● **Records from a dataset**

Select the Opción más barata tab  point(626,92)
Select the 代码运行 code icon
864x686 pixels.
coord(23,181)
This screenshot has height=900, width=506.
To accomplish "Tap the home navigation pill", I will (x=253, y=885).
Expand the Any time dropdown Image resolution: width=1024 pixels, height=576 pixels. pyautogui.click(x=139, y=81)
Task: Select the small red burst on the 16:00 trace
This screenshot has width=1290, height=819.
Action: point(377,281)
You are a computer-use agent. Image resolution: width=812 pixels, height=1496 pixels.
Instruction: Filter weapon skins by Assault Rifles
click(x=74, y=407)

● **WORK ORDER**
From the first line to the last, return the data exactly as written.

● **EXERCISE RESULT**
Select the Opción más barata tab  point(626,92)
Select the 代码运行 code icon
864x686 pixels.
coord(23,181)
This screenshot has height=900, width=506.
To accomplish "Tap the home navigation pill", I will (x=253, y=885).
Expand the Any time dropdown Image resolution: width=1024 pixels, height=576 pixels. pyautogui.click(x=139, y=81)
Task: Select the small red burst on the 16:00 trace
This screenshot has width=1290, height=819.
Action: point(377,281)
You are a computer-use agent. Image resolution: width=812 pixels, height=1496 pixels.
Instruction: Filter weapon skins by Assault Rifles
click(x=74, y=407)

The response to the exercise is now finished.